As Luli becomes further entangled in a web of studio double-crossing and danger, the question of why she doesn’t leave like Greta is answered simply: she doesn’t want to. When her mentor, actor Harry Long, flees the studio by sacrificing himself to a Santa Ana wildfire, her reaction is that “death in the Santa Ana fires was something that happened to the migrant workers, to the unlucky, to the foolish, not to us.” In an earlier conversation with Harry, he tells Luli that even though she will have to work for “a tenth of what other girls as talented as you will be given” she “could be a magnificent monster, if you don’t forget that, after all, you are a monster.” The monster he’s referring to is the titular Siren Queen, villain of a series of monster movies the two star in together. It’s also Luli as a Chinese American woman in a largely white industry dominated by men, and Luli as a predator who will do whatever she must to crawl up the food chain. Death or exile are as far from her purview as knowingly walking into a blazing wildfire.
Her monstrous qualities drive Luli, and make a sacrifice like Greta’s or Harry’s impossible for her. In the world of the novel, to want something as deeply as she does is not as simple as an individual moral choice. Webs of blood magic, bonds, and promises tie her to the studio, implicating her and the people she cares about so deeply that a clean break is a fantasy. Her friends’ breaks are both prolonged and painful, and are paths to observe rather than examples to emulate. Readers can decide that walking away from the studio is the objectively moral choice, but that would be a willful misreading of Siren Queen’s insistence on the complexity of human choice and desire when it meets social and biological circumstance.
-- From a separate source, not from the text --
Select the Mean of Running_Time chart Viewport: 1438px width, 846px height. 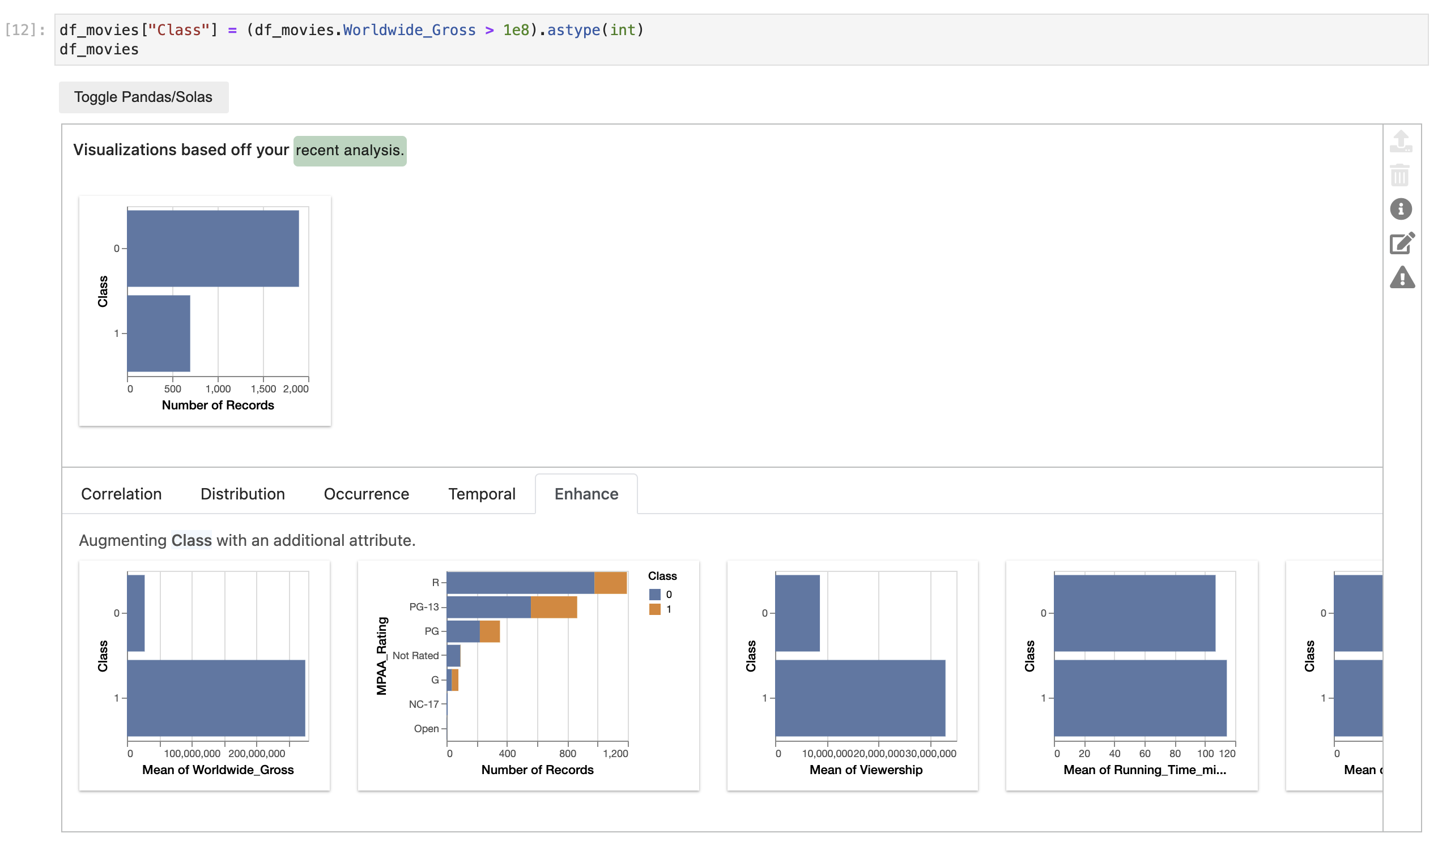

And so it’s in defiance of simplistic morality that Siren Queen concludes, choosing instead to give Luli her hard-won celebrity even if it’s not an unqualified happy ending. When she becomes a star like the girl she saw on first entering the studio years ago, it’s in front of enemies, ex-lovers, and rivals—a reminder that they are all “as much a worshiper” at the altar of filmmaking as Luli is. Her fame is bound up in the system that exploited her, just as the novel’s allegory is bound up in ambiguity, its rich symbolism determined to remain nebulous. Allegory typically points toward a moral absolute, but Vo’s vision is more tentative: there may be a higher good to strive for, but fully comprehending it is beyond the grasp of most beings—even the stars.